Portfolio Magazine, also known as Portfolio, The Magazine of the Fine Arts, was published bimonthly from 1979 to 1983 by Portfolio Associates of New York City. The editor and publisher was Edwin S. Grosvenor, who went on to edit American Heritage magazine. Other staff editors included Alexandra Anderson, Manuela Hoelterhoff, Denise Martin, Isolde McNichol, and Carter Wiseman.

The first issue was published in April, 1979, with articles by Hilton Kramer, Charles Moffett, and Colin Eisler.

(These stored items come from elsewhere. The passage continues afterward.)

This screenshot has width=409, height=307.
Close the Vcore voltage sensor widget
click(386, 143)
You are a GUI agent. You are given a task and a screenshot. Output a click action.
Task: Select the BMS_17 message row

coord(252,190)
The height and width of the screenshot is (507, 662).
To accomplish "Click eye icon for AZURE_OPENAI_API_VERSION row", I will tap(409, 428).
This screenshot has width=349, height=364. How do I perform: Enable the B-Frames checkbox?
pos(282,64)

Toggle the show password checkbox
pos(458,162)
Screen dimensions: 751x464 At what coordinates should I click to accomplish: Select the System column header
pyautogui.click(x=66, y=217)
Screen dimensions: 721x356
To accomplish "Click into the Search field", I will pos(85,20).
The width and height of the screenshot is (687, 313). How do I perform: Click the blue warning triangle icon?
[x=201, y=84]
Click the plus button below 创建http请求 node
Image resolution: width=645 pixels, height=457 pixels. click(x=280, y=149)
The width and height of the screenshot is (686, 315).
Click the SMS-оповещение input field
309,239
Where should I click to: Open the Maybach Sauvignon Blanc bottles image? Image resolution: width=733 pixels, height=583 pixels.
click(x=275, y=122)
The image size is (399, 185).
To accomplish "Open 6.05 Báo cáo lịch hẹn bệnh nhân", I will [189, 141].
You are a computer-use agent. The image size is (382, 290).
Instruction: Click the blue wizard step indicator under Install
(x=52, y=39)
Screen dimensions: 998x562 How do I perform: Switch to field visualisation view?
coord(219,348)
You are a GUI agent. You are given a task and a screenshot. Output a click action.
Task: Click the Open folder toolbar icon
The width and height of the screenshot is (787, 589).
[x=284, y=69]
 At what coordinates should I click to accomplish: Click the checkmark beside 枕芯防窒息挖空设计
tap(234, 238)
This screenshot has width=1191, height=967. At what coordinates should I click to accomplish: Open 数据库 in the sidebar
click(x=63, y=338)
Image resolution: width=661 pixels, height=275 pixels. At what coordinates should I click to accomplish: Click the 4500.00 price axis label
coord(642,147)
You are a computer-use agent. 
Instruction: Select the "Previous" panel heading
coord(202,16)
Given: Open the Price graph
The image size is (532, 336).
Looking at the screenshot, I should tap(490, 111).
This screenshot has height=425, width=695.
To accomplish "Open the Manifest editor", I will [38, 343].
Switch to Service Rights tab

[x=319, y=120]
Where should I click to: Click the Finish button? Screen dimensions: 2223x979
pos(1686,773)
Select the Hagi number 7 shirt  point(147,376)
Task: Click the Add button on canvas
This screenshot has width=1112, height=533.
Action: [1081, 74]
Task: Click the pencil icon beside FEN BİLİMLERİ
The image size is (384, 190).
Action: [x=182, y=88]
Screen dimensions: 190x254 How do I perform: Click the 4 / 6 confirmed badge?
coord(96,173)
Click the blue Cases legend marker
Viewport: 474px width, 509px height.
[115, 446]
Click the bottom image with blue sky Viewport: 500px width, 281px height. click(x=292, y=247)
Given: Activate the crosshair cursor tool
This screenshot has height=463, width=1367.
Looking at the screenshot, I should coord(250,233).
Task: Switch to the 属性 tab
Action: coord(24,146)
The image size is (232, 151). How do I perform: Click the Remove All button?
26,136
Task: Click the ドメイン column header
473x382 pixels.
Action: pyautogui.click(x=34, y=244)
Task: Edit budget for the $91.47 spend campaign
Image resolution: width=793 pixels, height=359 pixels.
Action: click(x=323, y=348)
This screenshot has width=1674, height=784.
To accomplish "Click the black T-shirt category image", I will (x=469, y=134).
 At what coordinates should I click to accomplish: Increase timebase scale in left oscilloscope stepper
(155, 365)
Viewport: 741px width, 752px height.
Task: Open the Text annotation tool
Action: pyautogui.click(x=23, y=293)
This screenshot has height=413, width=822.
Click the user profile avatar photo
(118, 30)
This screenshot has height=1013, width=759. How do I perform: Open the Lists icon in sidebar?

Portfolio covered European and American painting, photography, architecture, and non-Western art. It aimed at a general audience, rather academics or art insiders. "Portfolio addresses people like me who are collectors, not scholars," a subscriber, Malcolm Forbes, told The New York Times. "It's comprehensive, superbly done, helps widen my horizons."

Contributing editors included Paul Goldberger, Linda Nochlin, Robert Rosenblum, and Vincent Scully. Other contributors included Kenneth Clark, Michael Coe, Owen Edwards, H. W. Janson, Antanasio di Felice, Hilton Kramer, Ben Lifson, Barbara Novak, Carter Ratcliff, John Russell, Kirk Varnedoe, and John Wilmerding.

In 1983, Portfolio was a finalist for a National Magazine Award in the General Excellence category. It was forced to suspend publication that year when a recession caused a drop in advertising pages.